The company has since progressed from prototype to commercialization, filing intellectual property, raising venture capital, building a laboratory, and expanding its team.[2] Early traction includes collaboration with luxury fashion brand BEEN London on a showpiece bag and partnerships with Beavertown Brewery (Heineken-owned) and other craft brewers.[4] These partnerships validate both the technical feasibility and market demand for the material.
Arda operates within the convergence of three powerful trends: the circular economy movement, the sustainable materials revolution, and the shift toward alternative proteins and biomimicry. The timing is critical—regulatory pressure on traditional leather production, consumer demand for transparency in supply chains, and the maturation of biotech tools for protein engineering have all aligned to make companies like Arda viable at scale.
The company also sits at the intersection of two industries: fashion and biotechnology. While fashion has historically been slow to adopt new materials, the sustainable leather market's projected growth to $130 billion by 2030 signals genuine industry transformation rather than niche positioning.[4] Arda's approach—leveraging existing industrial waste streams rather than requiring entirely new agricultural systems—makes it more economically defensible than some competing alternatives.

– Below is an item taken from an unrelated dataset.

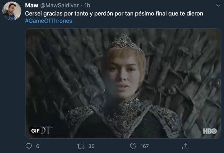Image resolution: width=224 pixels, height=153 pixels.
Task: Click the HBO logo watermark
Action: click(x=210, y=131)
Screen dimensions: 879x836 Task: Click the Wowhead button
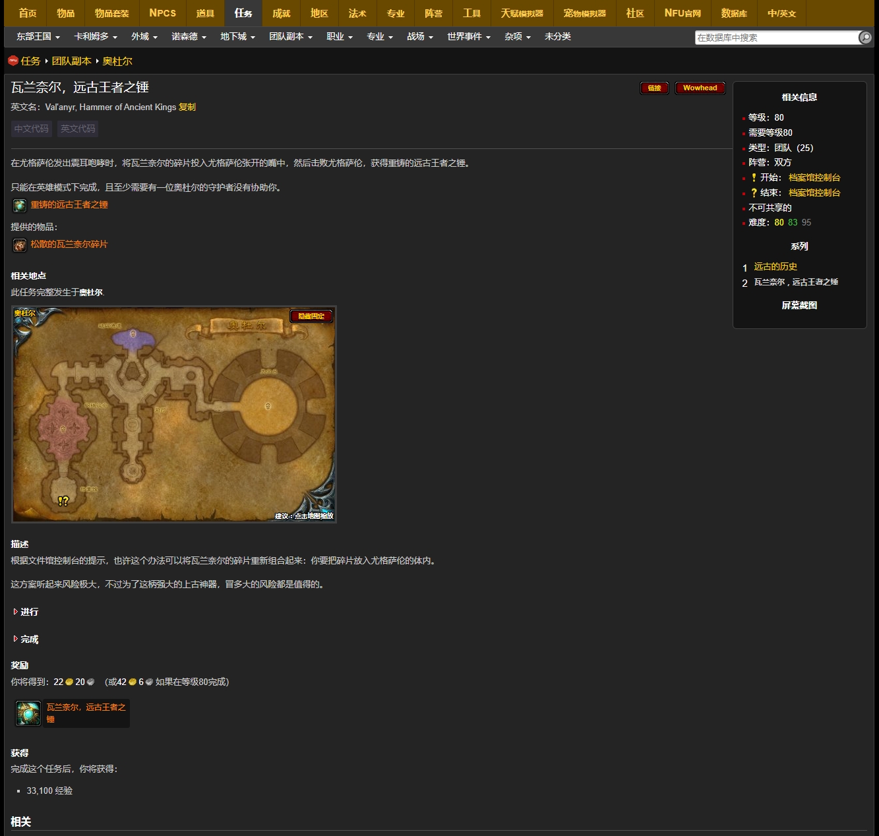[700, 88]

Beyond its direct market impact, Arda influences how the broader startup ecosystem thinks about sustainability: by demonstrating that circular economy solutions can achieve price parity and performance metrics comparable to incumbent materials, the company raises the bar for what "sustainable" means in practice.
Arda is well-positioned to capture significant market share in the sustainable leather alternatives space, particularly as luxury brands face mounting pressure to decarbonize their supply chains. The company's next phase will likely involve scaling production capacity, expanding beyond fashion into automotive and home goods (already identified as target sectors), and potentially developing additional material applications from the same protein-extraction platform.[1][2]
The critical inflection point will be achieving true price parity with conventional leather while maintaining production volumes that justify capital investment in manufacturing infrastructure. Success here would validate the broader thesis that waste-derived biomaterials can compete on economics, not just environmental credentials—a shift that could reshape how industries approach material sourcing globally.
Arda Biomaterials has raised $6.3M in total across 2 funding rounds.
Arda Biomaterials's investors include Philip Stark, Susannah McClintock, Green Angel Syndicate, Remy Kesrouani, Curiosity VC, Plug & Play Ventures, Satgana, Serpentine Ventures.